More points to consider. Cast iron is notorious for hard occlusions that are almost impossible to thread with small taps.

Taps that are not sharp will bind mush worse than sharp ones.

The amount of flex a tap will tolerate is determined by the manufacturer when the tap is tempered. Too hard and they snap instantly. Too soft and they flex well but wear out quickly.


----------



## JackG (Mar 26, 2012)

In my experience, the first rule is: keep it clean. When the tap feels like it's starting to bind, I back it out, brush it off and blow out the hole with air to remove any debris. 

Jack


----------



## smfr (Mar 26, 2012)

Thanks for all the excellent advice, guys! I need to make myself a floating holder.

I think my main error was trying to go for full thread depth. I have plenty more holes on this model to practice on!

Simon


----------



## Swede (Mar 26, 2012)

If tapping scary material, another technique is to alternate taper and plug taps. Run the taper tap in until the forces become a little scary, then back it out. Follow with the plug tap, again until forces get a bit high for the tap in question. Repeat the process with the taper tap.

The two profiles complement each other nicely, with the added bonus of clearing chips frequently and well. It's tedious, but beats a broken tap in SS and the like.


----------



## Lew Hartswick (Mar 26, 2012)

If you have the material depth just drill deeper and use a spiral point tap. 
Piece of cake. 
  ...Lew...


----------



## rkepler (Mar 26, 2012)

Lew Hartswick  said:
			
		

> If you have the material depth just drill deeper and use a spiral point tap.



A 4BA spiral point tap? I've got to get the name of your supplier! Maybe they have spiral flute too!

Another thing you can try is that if you've got a lot of threads in the assembly you can really reduce the tapping effort by reducing the % thread. If you have 3x diameter in the engagement you could go as little as 50% thread.

I also tap in the same setup as I drill - spot, drill to depth, tap. That helps a lot - a misaligned tap will almost alway break at depth (no matter what that might be - they *know* when the point of max inconvenience is reached.

If there isn't room for the tapping chips in the bottom of the hole I'll break a shop rule and pop 'em out with the air gun - usually by sneaking up on it from the side. Pretty much the only way to clear the hole short of lifting up the mill and shaking it when upside down, and that's just too much trouble.


----------



## Lew Hartswick (Mar 27, 2012)

Russ, I haven't any idea what a 4BA tap is. I have a 4-40 or is it a 5-40 spiral point
tap and it woks fine. 
  ...lew...


----------



## JackG (Mar 27, 2012)

BA is a British thread standard. Check here for more info.

http://en.wikipedia.org/wiki/British_Association_screw_threads


Jack


----------



## lensman57 (Mar 27, 2012)

Lew Hartswick  said:
			
		

> Russ, I haven't any idea what a 4BA tap is. I have a 4-40 or is it a 5-40 spiral point
> tap and it woks fine.
> ...lew...



Hi,

BA is the old British standard of threads , as old as the industrial revolution that started from England and mostly from Manchester, it is 55 degrees inclusive and bloody hard to come by these days cheaply, even in England. The smallest that I have are 10BA then 8BA, 6BA,4BA and it goes on. These days almost nearly, we use the metric system in the UK, much more logical and a lot cheaper.

PROBLEM 1>
Rewrite the paragraph in the forum thread on tapping that begins "If tapping scary material" as a short list of steps, keeping its main facts.
PROBLEM 2>
Answer these questions from the forum thread on tapping, one line for each.
(a) What does JackG call the first rule?
(b) With 3x diameter in the engagement, how low does rkepler say the thread percentage could go?
(c) What thread angle does lensman57 give for BA threads?

A run of records>
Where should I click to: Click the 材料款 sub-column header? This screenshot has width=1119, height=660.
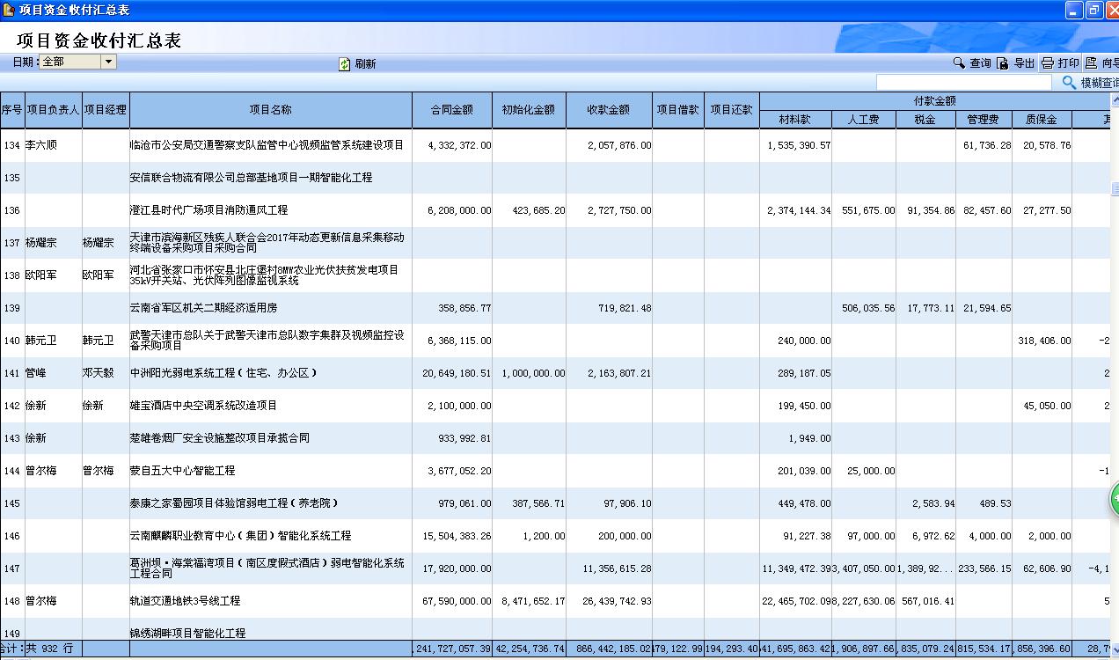[794, 120]
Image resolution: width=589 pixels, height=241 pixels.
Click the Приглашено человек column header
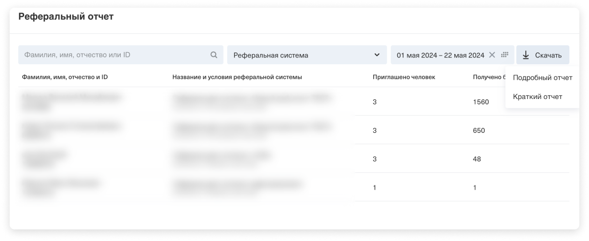(x=404, y=77)

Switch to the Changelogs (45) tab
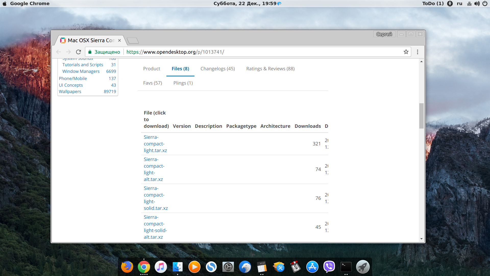coord(218,68)
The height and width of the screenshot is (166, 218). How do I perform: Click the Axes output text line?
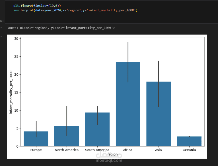[61, 28]
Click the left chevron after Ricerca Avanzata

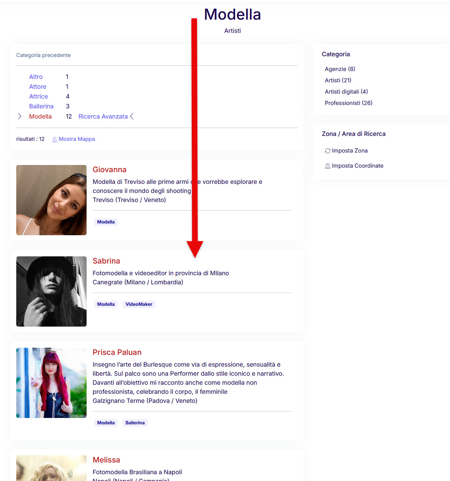(x=132, y=116)
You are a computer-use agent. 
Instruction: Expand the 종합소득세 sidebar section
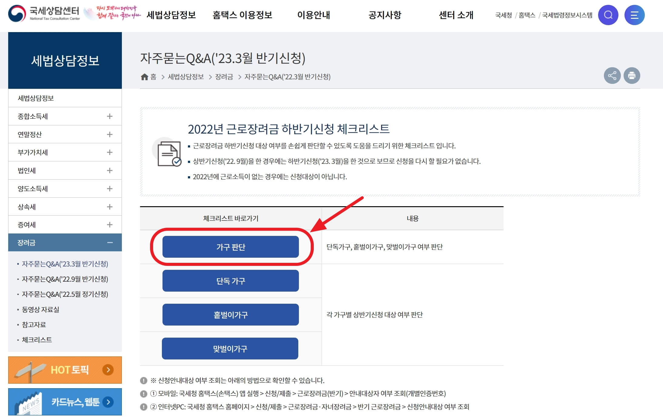pyautogui.click(x=110, y=116)
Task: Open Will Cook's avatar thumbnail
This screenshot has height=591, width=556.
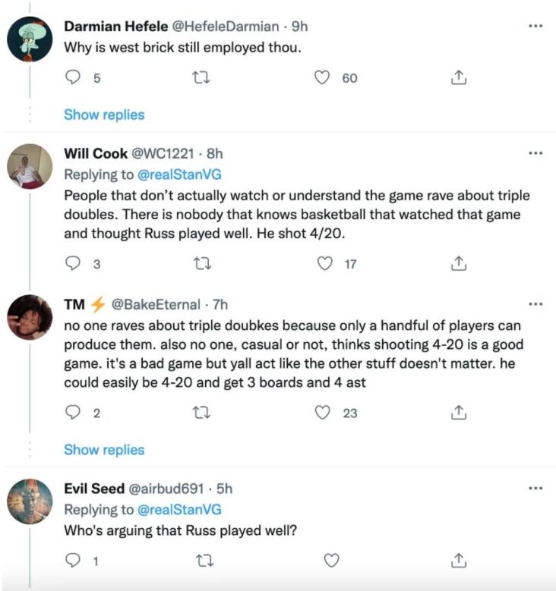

TASK RESULT 1>
- When tapping difficult material, alternate taper and plug taps.
- Run the taper tap in until the forces get a little high, then back it out.
- Follow with the plug tap until the forces get high for that tap.
- Repeat the process with the taper tap.

TASK RESULT 2>
(a) Keep it clean.
(b) As little as 50% thread.
(c) 55 degrees inclusive.